» PROBLEM STATEMENT
Using the data below, return the stretch from the line that contains "Given: Click the 商品名 column header" through the line that contains "Switch to the 论坛 navigation tab", both included, exactly as it stands and nothing beyond it.

» DATA TO EXAMINE
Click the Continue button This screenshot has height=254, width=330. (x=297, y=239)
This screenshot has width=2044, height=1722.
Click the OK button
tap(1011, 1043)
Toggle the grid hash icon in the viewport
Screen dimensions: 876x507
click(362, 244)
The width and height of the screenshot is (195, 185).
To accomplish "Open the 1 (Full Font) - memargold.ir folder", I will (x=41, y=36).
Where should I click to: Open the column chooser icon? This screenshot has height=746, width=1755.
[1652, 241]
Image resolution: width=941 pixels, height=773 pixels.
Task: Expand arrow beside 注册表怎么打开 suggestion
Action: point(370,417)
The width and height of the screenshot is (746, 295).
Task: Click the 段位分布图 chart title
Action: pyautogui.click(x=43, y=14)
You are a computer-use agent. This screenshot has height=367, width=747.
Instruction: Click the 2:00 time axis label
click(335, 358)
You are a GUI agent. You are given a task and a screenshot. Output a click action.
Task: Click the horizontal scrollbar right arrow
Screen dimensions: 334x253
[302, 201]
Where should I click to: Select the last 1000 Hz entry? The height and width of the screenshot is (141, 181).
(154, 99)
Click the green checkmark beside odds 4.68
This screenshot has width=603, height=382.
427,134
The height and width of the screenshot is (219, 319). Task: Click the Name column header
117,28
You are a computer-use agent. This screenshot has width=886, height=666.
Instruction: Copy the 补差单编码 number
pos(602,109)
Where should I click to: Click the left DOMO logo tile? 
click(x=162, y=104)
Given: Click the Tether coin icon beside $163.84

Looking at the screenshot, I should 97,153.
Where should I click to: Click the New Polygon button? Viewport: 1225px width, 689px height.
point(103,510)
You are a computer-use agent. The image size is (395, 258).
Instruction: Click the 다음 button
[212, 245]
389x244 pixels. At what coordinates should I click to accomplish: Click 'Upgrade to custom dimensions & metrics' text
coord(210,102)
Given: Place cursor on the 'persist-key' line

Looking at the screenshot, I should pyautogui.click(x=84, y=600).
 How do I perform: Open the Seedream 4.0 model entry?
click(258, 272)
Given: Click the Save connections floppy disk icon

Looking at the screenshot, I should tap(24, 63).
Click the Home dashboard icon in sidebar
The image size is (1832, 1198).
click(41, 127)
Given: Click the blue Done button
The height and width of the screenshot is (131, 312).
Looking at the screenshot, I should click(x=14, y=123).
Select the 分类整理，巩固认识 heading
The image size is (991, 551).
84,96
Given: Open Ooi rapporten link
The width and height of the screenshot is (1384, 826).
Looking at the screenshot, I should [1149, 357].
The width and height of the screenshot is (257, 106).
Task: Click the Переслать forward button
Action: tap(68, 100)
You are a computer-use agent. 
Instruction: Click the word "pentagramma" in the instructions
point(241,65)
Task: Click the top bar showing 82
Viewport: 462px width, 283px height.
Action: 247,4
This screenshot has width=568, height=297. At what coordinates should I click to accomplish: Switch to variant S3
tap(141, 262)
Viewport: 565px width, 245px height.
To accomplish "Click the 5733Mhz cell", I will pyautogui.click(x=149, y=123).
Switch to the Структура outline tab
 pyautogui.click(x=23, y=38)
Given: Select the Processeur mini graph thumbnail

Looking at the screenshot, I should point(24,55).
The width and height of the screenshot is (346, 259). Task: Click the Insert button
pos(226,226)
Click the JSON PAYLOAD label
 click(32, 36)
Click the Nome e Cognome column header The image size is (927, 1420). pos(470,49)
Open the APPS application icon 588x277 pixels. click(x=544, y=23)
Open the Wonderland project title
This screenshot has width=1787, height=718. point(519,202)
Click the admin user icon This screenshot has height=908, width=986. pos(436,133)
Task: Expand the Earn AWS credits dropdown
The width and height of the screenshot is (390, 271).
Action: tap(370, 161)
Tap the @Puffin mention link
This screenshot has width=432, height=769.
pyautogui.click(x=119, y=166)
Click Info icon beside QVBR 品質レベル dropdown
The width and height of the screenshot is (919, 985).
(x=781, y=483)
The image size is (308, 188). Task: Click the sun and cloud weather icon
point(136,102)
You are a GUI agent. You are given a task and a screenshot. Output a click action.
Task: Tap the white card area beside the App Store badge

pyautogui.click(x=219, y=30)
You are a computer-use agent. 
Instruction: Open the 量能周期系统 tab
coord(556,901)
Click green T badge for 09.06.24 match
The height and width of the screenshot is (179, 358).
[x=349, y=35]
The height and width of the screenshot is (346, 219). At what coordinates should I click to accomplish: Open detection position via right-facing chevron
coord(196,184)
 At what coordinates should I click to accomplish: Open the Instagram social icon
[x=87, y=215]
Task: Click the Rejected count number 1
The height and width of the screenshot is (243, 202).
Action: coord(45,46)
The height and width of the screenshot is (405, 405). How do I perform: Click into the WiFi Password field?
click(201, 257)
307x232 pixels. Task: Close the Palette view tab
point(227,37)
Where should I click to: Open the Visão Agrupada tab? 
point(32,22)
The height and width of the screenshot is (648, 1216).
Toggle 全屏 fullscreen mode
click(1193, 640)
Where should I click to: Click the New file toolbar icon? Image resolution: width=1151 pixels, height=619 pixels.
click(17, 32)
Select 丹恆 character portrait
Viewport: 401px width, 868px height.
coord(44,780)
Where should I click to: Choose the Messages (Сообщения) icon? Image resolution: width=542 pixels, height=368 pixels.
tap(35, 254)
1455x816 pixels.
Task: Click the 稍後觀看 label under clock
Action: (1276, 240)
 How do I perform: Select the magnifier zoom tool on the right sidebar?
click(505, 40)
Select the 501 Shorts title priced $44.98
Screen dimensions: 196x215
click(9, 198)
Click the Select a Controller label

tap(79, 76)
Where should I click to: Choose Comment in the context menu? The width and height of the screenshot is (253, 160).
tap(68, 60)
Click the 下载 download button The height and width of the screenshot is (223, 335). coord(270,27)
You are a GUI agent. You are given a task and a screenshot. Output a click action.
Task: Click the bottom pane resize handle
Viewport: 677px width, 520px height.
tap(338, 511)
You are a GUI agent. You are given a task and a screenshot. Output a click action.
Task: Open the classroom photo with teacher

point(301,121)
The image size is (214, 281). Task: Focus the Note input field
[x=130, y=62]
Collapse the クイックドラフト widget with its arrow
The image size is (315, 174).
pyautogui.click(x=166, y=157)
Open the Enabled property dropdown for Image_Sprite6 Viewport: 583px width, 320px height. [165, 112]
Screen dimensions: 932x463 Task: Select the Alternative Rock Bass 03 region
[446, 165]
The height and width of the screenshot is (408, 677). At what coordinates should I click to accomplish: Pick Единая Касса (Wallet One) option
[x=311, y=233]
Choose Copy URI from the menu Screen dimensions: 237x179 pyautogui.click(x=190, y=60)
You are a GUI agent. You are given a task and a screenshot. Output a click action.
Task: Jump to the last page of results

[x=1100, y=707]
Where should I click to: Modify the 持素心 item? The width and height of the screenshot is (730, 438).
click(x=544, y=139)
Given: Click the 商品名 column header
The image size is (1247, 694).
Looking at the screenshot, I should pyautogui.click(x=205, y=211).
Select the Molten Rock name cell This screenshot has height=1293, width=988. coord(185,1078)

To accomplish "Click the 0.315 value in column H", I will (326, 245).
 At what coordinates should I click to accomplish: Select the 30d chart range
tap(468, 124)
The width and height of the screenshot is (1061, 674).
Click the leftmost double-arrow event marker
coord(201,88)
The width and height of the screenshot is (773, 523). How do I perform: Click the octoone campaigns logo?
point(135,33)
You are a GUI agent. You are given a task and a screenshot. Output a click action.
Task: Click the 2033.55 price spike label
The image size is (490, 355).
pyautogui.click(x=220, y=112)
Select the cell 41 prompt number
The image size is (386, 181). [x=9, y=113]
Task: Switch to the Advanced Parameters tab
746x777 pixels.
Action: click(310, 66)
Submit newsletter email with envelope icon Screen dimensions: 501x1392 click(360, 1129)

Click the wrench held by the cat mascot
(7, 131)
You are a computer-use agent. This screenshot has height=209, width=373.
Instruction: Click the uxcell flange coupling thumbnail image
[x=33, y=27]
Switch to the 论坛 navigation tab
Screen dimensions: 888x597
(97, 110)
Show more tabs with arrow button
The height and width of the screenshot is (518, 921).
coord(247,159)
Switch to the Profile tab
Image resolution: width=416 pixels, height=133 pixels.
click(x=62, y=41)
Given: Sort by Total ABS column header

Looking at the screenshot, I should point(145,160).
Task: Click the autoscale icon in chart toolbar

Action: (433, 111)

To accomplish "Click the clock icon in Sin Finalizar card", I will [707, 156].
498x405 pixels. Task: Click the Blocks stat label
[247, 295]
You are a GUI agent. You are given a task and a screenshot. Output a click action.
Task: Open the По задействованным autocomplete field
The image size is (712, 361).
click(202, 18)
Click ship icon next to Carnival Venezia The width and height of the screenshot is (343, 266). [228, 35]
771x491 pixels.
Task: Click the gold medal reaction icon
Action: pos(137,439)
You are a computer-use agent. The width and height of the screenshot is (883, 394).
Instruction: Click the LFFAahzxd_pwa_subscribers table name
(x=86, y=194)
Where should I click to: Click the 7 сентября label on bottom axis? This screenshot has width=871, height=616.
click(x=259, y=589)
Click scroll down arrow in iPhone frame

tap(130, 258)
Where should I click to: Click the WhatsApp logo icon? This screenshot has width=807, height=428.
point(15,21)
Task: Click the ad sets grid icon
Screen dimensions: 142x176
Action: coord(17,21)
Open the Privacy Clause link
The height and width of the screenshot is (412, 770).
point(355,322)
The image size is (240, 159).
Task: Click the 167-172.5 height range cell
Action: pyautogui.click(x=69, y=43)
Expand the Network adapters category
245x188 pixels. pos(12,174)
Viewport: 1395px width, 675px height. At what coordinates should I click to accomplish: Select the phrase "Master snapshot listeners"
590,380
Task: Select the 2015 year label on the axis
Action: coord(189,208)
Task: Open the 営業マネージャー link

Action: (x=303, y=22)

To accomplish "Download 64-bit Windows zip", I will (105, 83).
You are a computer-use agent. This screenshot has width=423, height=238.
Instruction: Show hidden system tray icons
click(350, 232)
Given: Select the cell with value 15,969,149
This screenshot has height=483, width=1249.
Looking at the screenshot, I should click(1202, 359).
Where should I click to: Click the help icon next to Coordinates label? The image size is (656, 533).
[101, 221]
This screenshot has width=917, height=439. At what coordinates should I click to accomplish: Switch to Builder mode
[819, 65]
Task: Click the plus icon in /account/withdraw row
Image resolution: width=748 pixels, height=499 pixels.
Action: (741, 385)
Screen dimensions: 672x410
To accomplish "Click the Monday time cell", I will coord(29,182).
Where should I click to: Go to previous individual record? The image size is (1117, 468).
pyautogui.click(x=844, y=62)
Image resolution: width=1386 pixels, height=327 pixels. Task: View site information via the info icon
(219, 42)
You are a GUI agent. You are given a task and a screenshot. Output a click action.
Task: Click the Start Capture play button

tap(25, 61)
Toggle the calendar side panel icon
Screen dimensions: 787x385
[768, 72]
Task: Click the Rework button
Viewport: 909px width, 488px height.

» YOUR SOLUTION
Given: Click the 商品名 column header
The image size is (1247, 694).
Looking at the screenshot, I should pyautogui.click(x=205, y=211).
Select the Molten Rock name cell This screenshot has height=1293, width=988. coord(185,1078)

To accomplish "Click the 0.315 value in column H", I will (326, 245).
 At what coordinates should I click to accomplish: Select the 30d chart range
tap(468, 124)
The width and height of the screenshot is (1061, 674).
Click the leftmost double-arrow event marker
coord(201,88)
The width and height of the screenshot is (773, 523). How do I perform: Click the octoone campaigns logo?
point(135,33)
You are a GUI agent. You are given a task and a screenshot. Output a click action.
Task: Click the 2033.55 price spike label
The image size is (490, 355).
pyautogui.click(x=220, y=112)
Select the cell 41 prompt number
The image size is (386, 181). [x=9, y=113]
Task: Switch to the Advanced Parameters tab
746x777 pixels.
Action: click(310, 66)
Submit newsletter email with envelope icon Screen dimensions: 501x1392 click(360, 1129)

Click the wrench held by the cat mascot
(7, 131)
You are a computer-use agent. This screenshot has height=209, width=373.
Instruction: Click the uxcell flange coupling thumbnail image
[x=33, y=27]
Switch to the 论坛 navigation tab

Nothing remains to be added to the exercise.